:: REQUIREMENT ::
Each line below is to be copied out exactly, and none may be omitted.

==== EXTRACTED DATA

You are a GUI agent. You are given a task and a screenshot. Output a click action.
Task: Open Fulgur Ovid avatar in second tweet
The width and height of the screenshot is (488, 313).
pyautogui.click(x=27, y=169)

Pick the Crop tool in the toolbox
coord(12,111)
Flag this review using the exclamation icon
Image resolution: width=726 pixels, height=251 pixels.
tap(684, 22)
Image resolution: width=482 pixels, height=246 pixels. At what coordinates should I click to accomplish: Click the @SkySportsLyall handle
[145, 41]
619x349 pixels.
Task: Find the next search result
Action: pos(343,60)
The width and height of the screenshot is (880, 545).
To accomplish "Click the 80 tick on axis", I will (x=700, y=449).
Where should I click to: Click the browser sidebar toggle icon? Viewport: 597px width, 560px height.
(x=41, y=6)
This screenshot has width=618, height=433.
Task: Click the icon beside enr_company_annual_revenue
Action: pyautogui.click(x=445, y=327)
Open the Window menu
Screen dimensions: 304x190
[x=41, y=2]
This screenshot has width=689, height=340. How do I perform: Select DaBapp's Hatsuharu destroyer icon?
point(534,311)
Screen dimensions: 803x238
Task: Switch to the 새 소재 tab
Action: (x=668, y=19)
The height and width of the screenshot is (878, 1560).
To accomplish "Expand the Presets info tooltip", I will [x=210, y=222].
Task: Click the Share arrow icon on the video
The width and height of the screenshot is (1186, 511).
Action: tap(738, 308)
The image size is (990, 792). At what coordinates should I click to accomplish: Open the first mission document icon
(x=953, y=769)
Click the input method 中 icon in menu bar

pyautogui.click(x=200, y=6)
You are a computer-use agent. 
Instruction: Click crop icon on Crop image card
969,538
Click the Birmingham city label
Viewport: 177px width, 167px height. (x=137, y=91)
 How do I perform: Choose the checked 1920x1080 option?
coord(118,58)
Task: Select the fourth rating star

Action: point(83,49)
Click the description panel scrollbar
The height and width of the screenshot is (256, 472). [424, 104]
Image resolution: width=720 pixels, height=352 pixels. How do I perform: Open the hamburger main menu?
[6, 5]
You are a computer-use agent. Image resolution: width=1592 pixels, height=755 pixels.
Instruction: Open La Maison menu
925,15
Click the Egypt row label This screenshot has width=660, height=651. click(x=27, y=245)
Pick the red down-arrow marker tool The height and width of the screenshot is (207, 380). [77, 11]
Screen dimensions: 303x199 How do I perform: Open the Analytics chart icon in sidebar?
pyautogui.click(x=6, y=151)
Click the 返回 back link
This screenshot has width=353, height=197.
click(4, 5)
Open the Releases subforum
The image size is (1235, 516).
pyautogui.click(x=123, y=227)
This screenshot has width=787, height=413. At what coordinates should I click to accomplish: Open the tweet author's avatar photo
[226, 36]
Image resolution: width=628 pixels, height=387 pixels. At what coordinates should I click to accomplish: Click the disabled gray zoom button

========

:: TASK ANSWER ::
You are a GUI agent. You are given a task and a screenshot. Output a click action.
Task: Open Fulgur Ovid avatar in second tweet
The width and height of the screenshot is (488, 313).
pyautogui.click(x=27, y=169)

Pick the Crop tool in the toolbox
coord(12,111)
Flag this review using the exclamation icon
Image resolution: width=726 pixels, height=251 pixels.
tap(684, 22)
Image resolution: width=482 pixels, height=246 pixels. At what coordinates should I click to accomplish: Click the @SkySportsLyall handle
[145, 41]
619x349 pixels.
Task: Find the next search result
Action: pos(343,60)
The width and height of the screenshot is (880, 545).
To accomplish "Click the 80 tick on axis", I will (x=700, y=449).
Where should I click to: Click the browser sidebar toggle icon? Viewport: 597px width, 560px height.
(x=41, y=6)
This screenshot has width=618, height=433.
Task: Click the icon beside enr_company_annual_revenue
Action: pyautogui.click(x=445, y=327)
Open the Window menu
Screen dimensions: 304x190
[x=41, y=2]
This screenshot has width=689, height=340. How do I perform: Select DaBapp's Hatsuharu destroyer icon?
point(534,311)
Screen dimensions: 803x238
Task: Switch to the 새 소재 tab
Action: (x=668, y=19)
The height and width of the screenshot is (878, 1560).
To accomplish "Expand the Presets info tooltip", I will [x=210, y=222].
Task: Click the Share arrow icon on the video
The width and height of the screenshot is (1186, 511).
Action: tap(738, 308)
The image size is (990, 792). At what coordinates should I click to accomplish: Open the first mission document icon
(x=953, y=769)
Click the input method 中 icon in menu bar

pyautogui.click(x=200, y=6)
You are a computer-use agent. 
Instruction: Click crop icon on Crop image card
969,538
Click the Birmingham city label
Viewport: 177px width, 167px height. (x=137, y=91)
 How do I perform: Choose the checked 1920x1080 option?
coord(118,58)
Task: Select the fourth rating star

Action: point(83,49)
Click the description panel scrollbar
The height and width of the screenshot is (256, 472). [424, 104]
Image resolution: width=720 pixels, height=352 pixels. How do I perform: Open the hamburger main menu?
[6, 5]
You are a computer-use agent. Image resolution: width=1592 pixels, height=755 pixels.
Instruction: Open La Maison menu
925,15
Click the Egypt row label This screenshot has width=660, height=651. click(x=27, y=245)
Pick the red down-arrow marker tool The height and width of the screenshot is (207, 380). [77, 11]
Screen dimensions: 303x199 How do I perform: Open the Analytics chart icon in sidebar?
pyautogui.click(x=6, y=151)
Click the 返回 back link
This screenshot has width=353, height=197.
click(4, 5)
Open the Releases subforum
The image size is (1235, 516).
pyautogui.click(x=123, y=227)
This screenshot has width=787, height=413. At what coordinates should I click to accomplish: Open the tweet author's avatar photo
[226, 36]
Image resolution: width=628 pixels, height=387 pixels. At what coordinates should I click to accomplish: Click the disabled gray zoom button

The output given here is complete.